> _TASK REQUIREMENTS_
Copy the rows below word for word, starting at the line that contains "You are a GUI" and continuing through the last row, with both ends included. Leave the pictures out of your copy.
start
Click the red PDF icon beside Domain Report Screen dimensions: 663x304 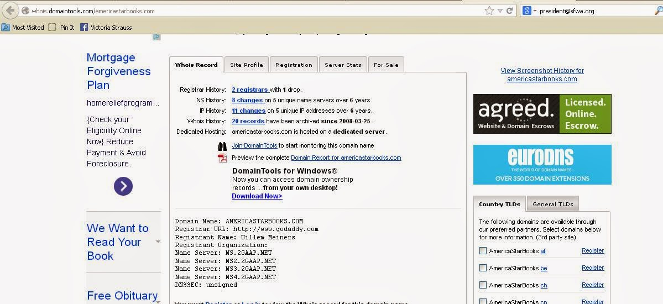tap(222, 158)
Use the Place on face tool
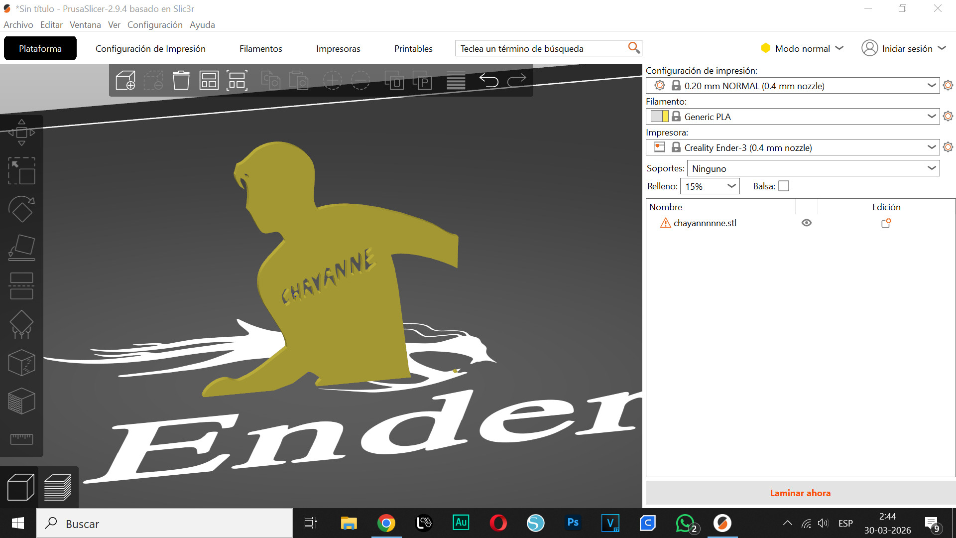 pyautogui.click(x=21, y=248)
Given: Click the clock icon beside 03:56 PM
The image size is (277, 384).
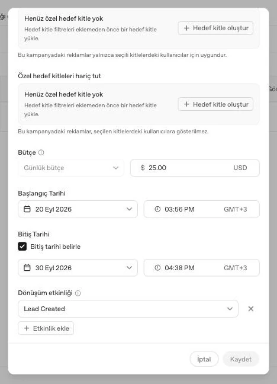Looking at the screenshot, I should tap(157, 209).
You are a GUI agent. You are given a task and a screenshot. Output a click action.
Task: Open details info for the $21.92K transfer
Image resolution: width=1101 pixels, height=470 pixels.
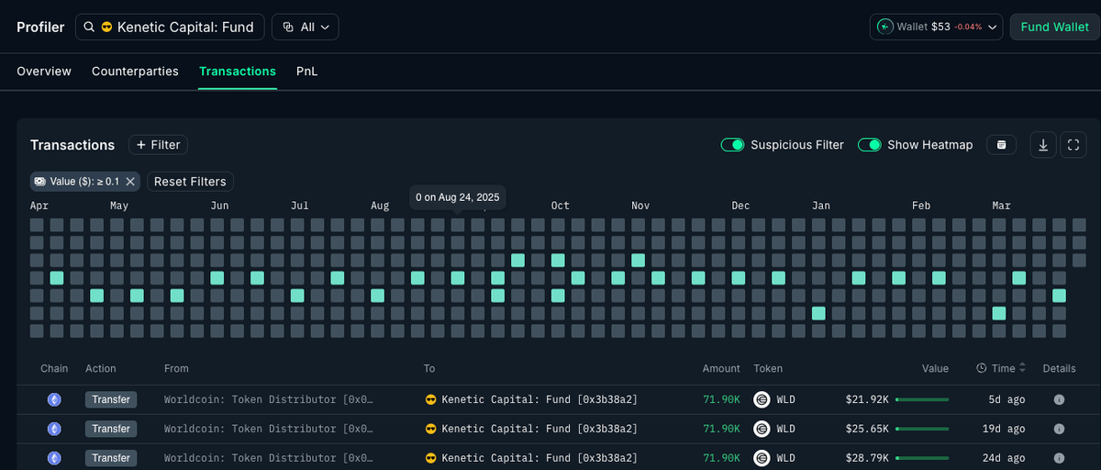(x=1059, y=399)
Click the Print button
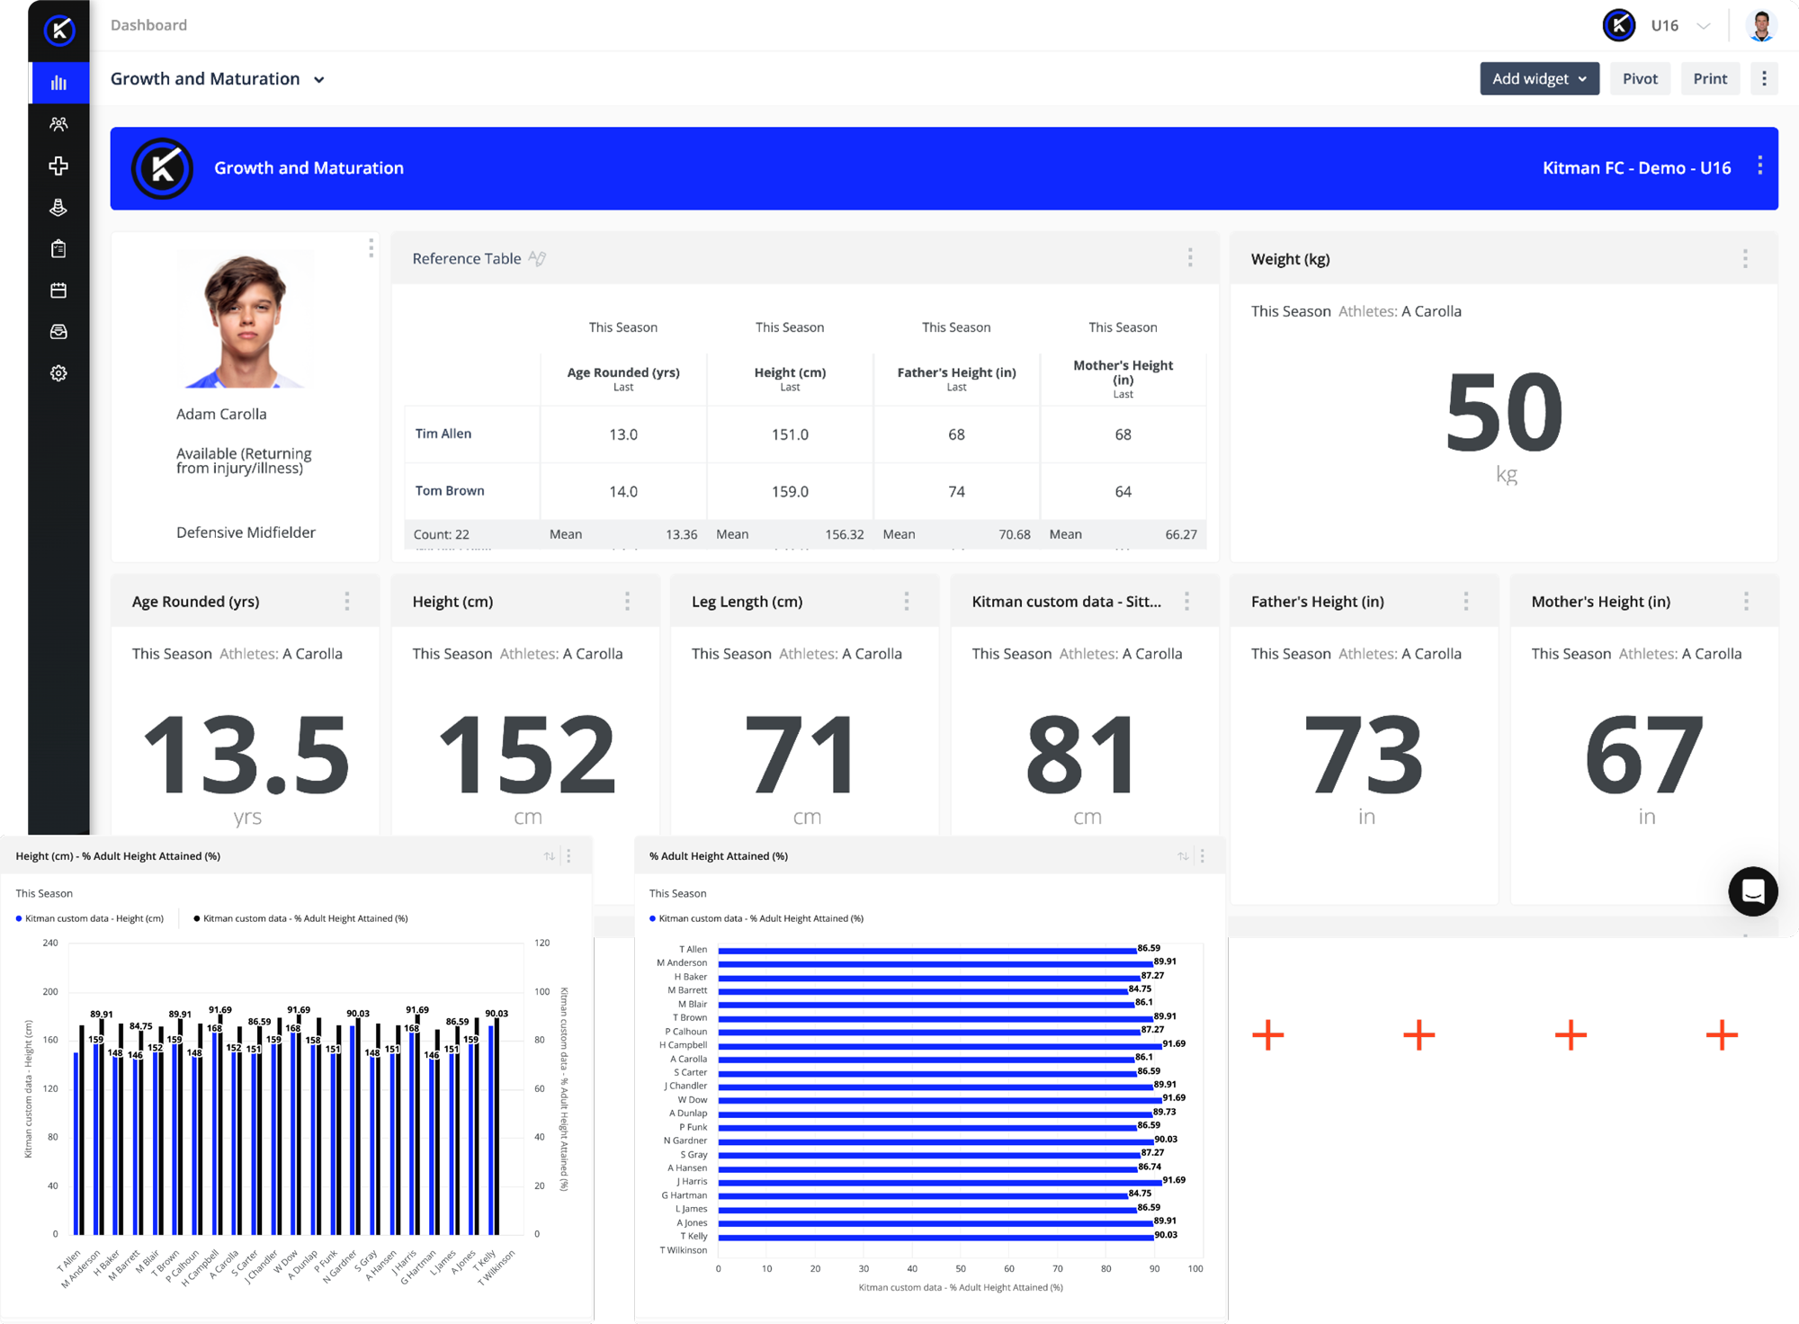This screenshot has height=1324, width=1799. pyautogui.click(x=1710, y=78)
end
> _TASK OUTPUT_
You are a GUI agent. You are given a task and a screenshot. Output a click action.
Task: Open details info for the $21.92K transfer
Image resolution: width=1101 pixels, height=470 pixels.
(x=1059, y=399)
Click the Print button
This screenshot has height=1324, width=1799. pyautogui.click(x=1710, y=78)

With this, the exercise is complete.